BRIEF 1 => Decide whether each statement (a), (b) and (c) agrees with the passage on the Colorado flavored tobacco ban. Answer yes or no for each and quote the passage's deciding words. (a) The testimony was given before the Colorado Senate Finance Committee. (b) Kids are more than 10 times as likely to use e-cigs as adults. (c) Governor Polis wants tobacco tax revenue to fund early childhood education.
BRIEF 2 => Write the next part of the passage on the Colorado flavored tobacco ban, picking up after its last sentence.

PASSAGE TO READ =>
Yesterday (May 9, 2022) I testified before the Colorado Senate Finance Committee supporting a proposed statewide ban on the sale of all flavored tobacco products. As usual, opponents claimed that flavored products were needed for “harm reduction.”
In listening to their testimony, I realized that for e-cigs and other tobacco products to actually reduce harm, at the very least, most smokers who use them would need to stop smoking cigarettes. In fact, on a population level e-cigarettes as consumer products do not help smokers quit smoking. Indeed, the most recent studies show that smokers who use e-cigs to quit, quit less. Without providing quitting benefit, the question of whether e-cigs are less or more toxic than a cigarette doesn’t even come up.
Of course, the opponents of the legislation minimized the impacts on kids, simply saying they didn’t think kids should use them. As I note in my testimony, kids are more than 5 times as likely to use e-cigs as adults. Virtually all kids use flavored products. This is harm enhancement, not harm reduction.
Another argument opponents use is that flavor sales bans reduce tobacco tax revenues. This is correct, because they reduce tobacco use. (That’s why the tobacco companies mobilize opposition.) But when people stop buying tobacco, they spend the money on something else, which contributes more to the local economy.
This is important, because Colorado Governor Jared Polis has said he will veto the law because he wants the tobacco tax revenue to fund early childhood education. Leaving aside the fact that Polis is effectively saying he wants to poison on set of kids to educate their younger siblings, the reality is that the flavor ban will save the state money and increase other taxes. That will make more than enough money available to keep funding early childhood education.
Here is the written testimony I submitted. There was also oral testimony and Q&A at the hearing.
RE: HB 22-1064, PROHIBIT FLAVORED TOBACCO REGULATE SYNTHETIC NICOTINE
The Fiscal Note for this bill correctly notes that eliminating the sales of flavored tobacco products will reduce tobacco use by encouraging cessation and discouraging youth initiation, with an attendant reduction in tobacco tax revenues.
The Fiscal Note, however, ignores 3 positive financial impacts of the bill, including on government revenues:
- The reductions in tobacco consumption will result in rapid and substantial reductions in medical care costs (by the next year) paid by Colorado state and local governments as well as individual taxpayers and businesses.
- This is because risk of heart attacks, strokes, lung problems and complications of pregnancy falls quickly, with cancer risks falling more slowly.
- A 1% relative reduction in smoking is followed the next year with a 0.1% reduction in medical care costs (elasticity).

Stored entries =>
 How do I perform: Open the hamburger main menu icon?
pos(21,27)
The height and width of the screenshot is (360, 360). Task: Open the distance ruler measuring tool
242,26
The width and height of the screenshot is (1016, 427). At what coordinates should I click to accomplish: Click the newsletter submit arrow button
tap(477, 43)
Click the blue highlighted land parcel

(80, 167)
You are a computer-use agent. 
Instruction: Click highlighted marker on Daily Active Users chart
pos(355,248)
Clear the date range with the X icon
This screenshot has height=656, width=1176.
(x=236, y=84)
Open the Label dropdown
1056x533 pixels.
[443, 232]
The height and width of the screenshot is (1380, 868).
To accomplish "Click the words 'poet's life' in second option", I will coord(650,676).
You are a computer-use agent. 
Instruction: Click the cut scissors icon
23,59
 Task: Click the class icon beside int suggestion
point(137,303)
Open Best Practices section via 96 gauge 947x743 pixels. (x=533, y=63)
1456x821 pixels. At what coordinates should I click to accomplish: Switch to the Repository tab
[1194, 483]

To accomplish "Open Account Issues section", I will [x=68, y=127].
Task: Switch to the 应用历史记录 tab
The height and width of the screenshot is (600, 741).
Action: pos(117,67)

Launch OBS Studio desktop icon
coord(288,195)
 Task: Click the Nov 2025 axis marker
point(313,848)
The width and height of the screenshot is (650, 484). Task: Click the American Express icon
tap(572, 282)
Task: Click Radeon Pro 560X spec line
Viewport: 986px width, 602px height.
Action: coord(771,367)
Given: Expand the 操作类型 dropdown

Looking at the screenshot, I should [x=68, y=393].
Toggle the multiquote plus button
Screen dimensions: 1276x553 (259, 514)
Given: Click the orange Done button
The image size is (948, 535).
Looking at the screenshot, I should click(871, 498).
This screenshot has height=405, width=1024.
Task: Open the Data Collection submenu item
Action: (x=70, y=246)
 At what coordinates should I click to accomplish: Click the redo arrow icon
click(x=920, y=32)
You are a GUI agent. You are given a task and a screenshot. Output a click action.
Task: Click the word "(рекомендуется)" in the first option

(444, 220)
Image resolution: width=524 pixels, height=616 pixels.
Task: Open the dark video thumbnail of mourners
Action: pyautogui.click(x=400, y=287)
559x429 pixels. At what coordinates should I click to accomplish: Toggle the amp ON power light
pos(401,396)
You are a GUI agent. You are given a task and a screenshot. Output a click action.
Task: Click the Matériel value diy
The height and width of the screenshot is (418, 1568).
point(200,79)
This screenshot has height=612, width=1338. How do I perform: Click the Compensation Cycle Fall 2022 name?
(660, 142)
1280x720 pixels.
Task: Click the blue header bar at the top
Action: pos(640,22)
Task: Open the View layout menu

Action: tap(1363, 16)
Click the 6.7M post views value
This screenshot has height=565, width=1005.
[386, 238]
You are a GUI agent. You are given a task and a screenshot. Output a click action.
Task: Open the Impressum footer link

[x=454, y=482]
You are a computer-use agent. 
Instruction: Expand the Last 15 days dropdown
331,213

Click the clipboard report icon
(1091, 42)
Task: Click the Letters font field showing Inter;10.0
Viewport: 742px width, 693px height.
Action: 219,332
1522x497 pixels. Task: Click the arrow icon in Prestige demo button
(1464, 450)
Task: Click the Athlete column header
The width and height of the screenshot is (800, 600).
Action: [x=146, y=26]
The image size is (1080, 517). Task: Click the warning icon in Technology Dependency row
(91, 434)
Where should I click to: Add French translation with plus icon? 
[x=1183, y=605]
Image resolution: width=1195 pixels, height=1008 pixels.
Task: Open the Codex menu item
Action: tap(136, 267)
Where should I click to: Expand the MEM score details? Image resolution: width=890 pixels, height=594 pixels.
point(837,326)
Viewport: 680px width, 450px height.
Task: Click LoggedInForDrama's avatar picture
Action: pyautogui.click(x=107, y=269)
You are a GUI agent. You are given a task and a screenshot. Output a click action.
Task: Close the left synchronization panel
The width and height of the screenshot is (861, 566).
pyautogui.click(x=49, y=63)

EXERCISE OUTPUT 1 =>
(a) Yes: "I testified before the Colorado Senate Finance Committee"
(b) No: "kids are more than 5 times as likely to use e-cigs as adults"
(c) Yes: "he wants the tobacco tax revenue to fund early childhood education"

EXERCISE OUTPUT 2 =>
- In particular, the State will see a rapid reduction in Medicaid expenditures. A 1 percentage point absolute reduction in smoking would be followed by a $46.3 million reduction in Colorado Medicaid costs.
- The money no longer spent on tobacco products will be spent on other products that have higher economic and jobs multipliers in Colorado than tobacco products, contributing to tax revenues through increased economic activity and more employment.
- The reason for this is that little tobacco is grown and few tobacco products manufactured in Colorado, so most of the money spent on these products leaves Colorado resulting in smaller economic and jobs multipliers than the average dollar spent in Colorado.
The resulting cost savings and increased tax base more than offset the reductions in tobacco tax revenues, increasing funds available to support education and other state programs.
In particular, these funds could be used to more than offset reductions in tobacco tax revenues available for early childhood education.
HB 22-1064 is harm reduction.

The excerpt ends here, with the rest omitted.